(Dataset entries)
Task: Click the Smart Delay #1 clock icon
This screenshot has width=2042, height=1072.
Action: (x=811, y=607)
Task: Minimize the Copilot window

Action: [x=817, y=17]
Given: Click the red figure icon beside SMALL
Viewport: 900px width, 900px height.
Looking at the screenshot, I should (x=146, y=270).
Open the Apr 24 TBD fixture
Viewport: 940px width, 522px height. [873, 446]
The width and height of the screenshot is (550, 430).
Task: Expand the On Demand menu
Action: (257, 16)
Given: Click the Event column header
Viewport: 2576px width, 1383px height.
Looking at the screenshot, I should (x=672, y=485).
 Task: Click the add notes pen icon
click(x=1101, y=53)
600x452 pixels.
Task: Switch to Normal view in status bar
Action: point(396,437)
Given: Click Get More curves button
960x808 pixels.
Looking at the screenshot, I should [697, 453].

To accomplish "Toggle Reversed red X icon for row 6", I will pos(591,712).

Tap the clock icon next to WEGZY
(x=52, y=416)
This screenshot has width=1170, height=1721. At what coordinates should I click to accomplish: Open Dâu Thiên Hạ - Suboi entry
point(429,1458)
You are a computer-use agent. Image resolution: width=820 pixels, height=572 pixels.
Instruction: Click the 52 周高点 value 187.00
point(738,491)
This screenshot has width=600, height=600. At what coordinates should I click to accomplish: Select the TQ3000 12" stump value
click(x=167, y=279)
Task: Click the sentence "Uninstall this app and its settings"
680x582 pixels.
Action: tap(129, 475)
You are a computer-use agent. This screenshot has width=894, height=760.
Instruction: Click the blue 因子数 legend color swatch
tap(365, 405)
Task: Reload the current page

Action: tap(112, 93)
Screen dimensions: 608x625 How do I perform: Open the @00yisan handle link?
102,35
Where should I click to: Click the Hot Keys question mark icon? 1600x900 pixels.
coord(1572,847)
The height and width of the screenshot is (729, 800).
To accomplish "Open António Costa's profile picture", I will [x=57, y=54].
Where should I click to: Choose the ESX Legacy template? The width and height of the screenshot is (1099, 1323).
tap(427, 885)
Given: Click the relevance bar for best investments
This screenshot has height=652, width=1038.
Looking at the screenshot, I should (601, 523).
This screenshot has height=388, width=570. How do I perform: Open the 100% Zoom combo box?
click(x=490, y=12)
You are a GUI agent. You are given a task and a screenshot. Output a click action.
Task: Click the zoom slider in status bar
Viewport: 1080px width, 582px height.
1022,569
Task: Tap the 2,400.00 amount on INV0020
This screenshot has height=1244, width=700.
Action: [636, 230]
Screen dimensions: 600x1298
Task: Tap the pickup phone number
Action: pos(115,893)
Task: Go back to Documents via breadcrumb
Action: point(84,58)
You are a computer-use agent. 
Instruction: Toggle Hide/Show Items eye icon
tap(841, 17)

§ **TASK REQUIREMENTS**
The lines to return are those in the entries above that include "agent".

§ **RESPONSE**
You are a computer-use agent. Image resolution: width=820 pixels, height=572 pixels.
You are a computer-use agent. This screenshot has width=894, height=760.
You are a GUI agent. You are given a task and a screenshot. Output a click action.
You are a computer-use agent. 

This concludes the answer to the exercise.